Le facteur humain, soit l'ensemble de comportements, actions ou omissions - volontaires ou involontaires -, constitue la principale porte d'entrée pour les cybercriminels. "Les dirigeants sont 12 fois plus ciblés que les autres, et 7 sur 10 présentent une exposition à haut risque", alerte Philippe Luc, PDG de l'éditeur rennais Anozr Way (une quarantaine de salariés). Un mot de passe diffusé sur le dark web, un paramètre mal réglé ou une photo publiée sans précaution peuvent suffire à déclencher une attaque par ingénierie sociale.
Savoir repenser les priorités
Anozr Way, qui protège entreprises, dirigeants et collaborateurs contre ce type de menaces, vient de publier une étude réalisée avec Breizh Cyber, le centre de réponse aux incidents de la Région Bretagne. 18 000 empreintes numériques de salariés et dirigeants ont été analysées dans des entreprises de toutes tailles et de tous secteurs d'activité. Il en ressort la nécessité d'un changement de stratégie face au cyber risque.

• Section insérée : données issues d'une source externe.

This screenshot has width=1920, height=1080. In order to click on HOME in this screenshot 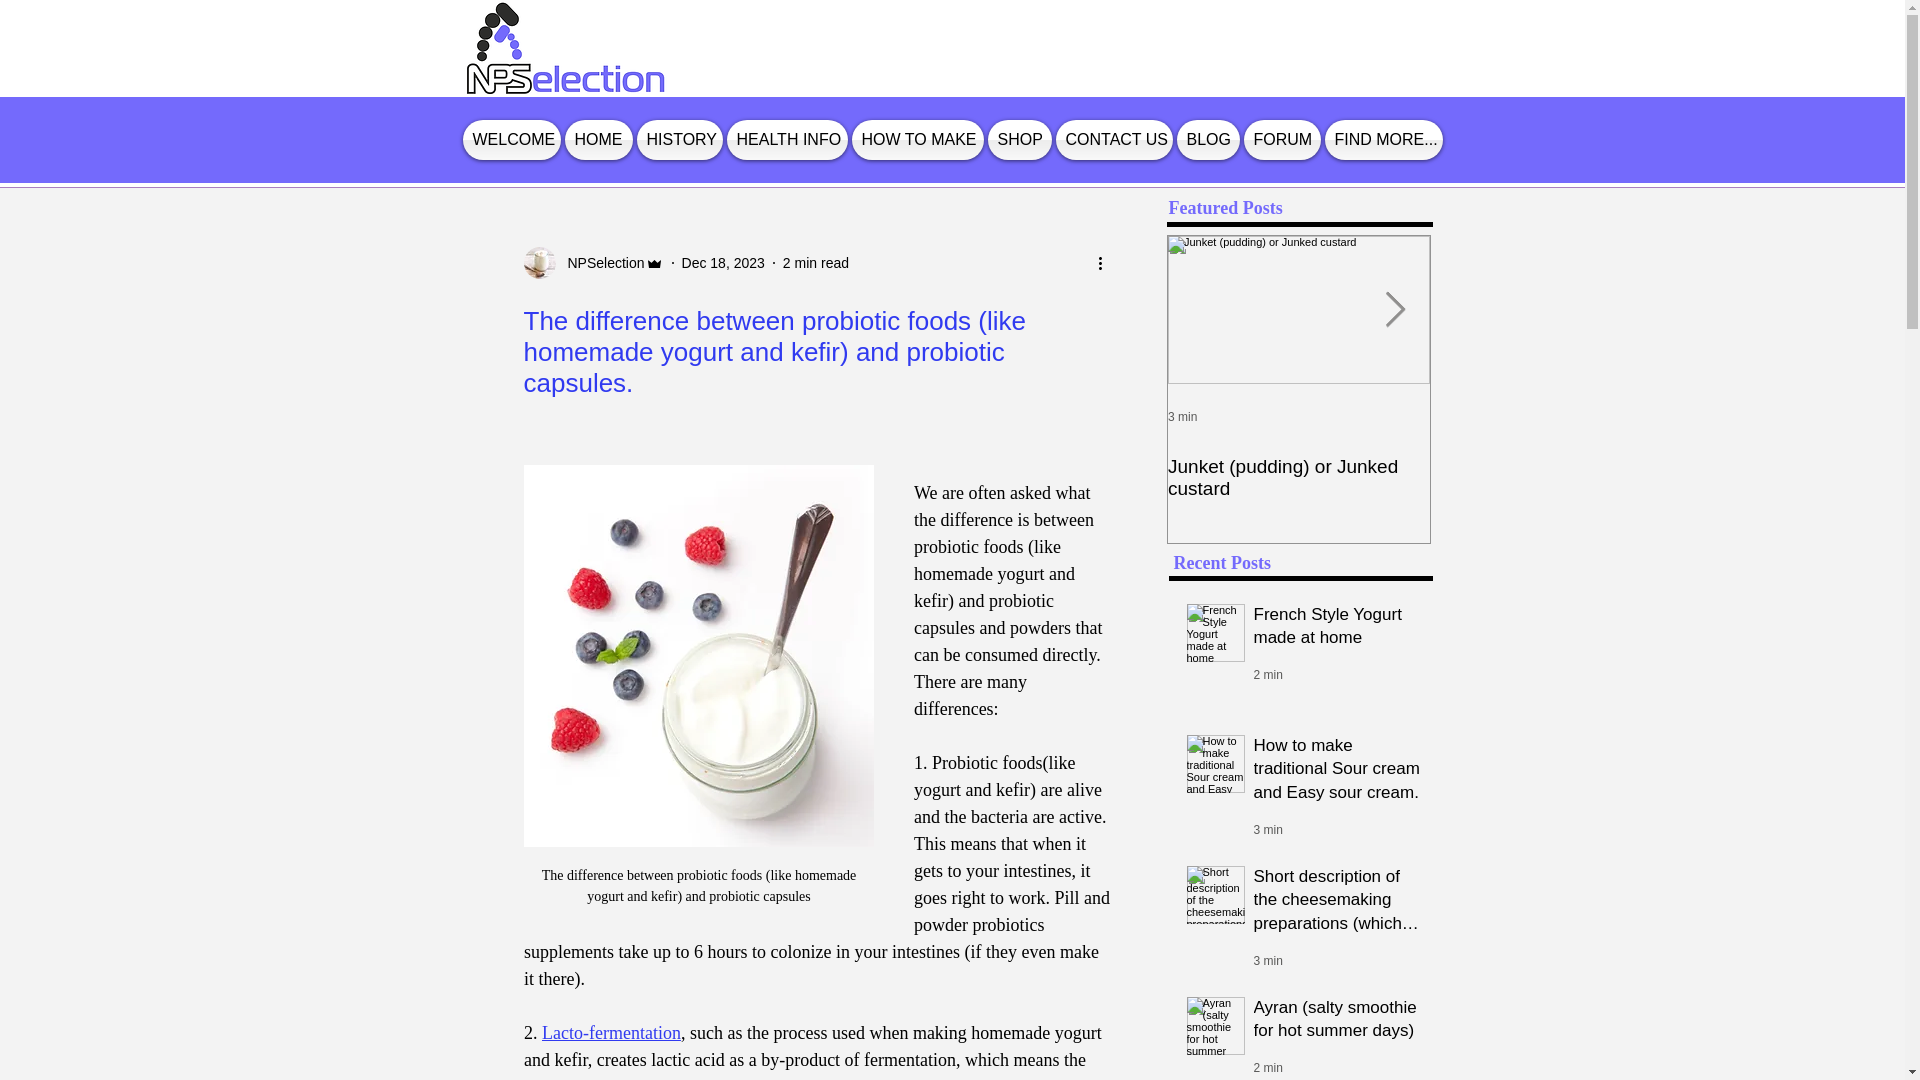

L'étude formule quatre recommandations. D'abord, repenser les priorités : les profils les plus exposés ne sont pas forcément les plus évidents. Ensuite, quantifier précisément le risque à partir de données publiques (web, réseaux sociaux, dark web) avant d'agir. Troisième recommandation : adapter les campagnes de sensibilisation aux profils à risque avec des cas concrets. Enfin, corriger les failles en impliquant chaque utilisateur dans sa propre cybersécurité.
Déjà utilisée par des grands comptes et administrations (Natran, Caisse d'Épargne, MGEN…), la solution d'Anozr Way permettrait de réduire de 60 % le risque après déploiement.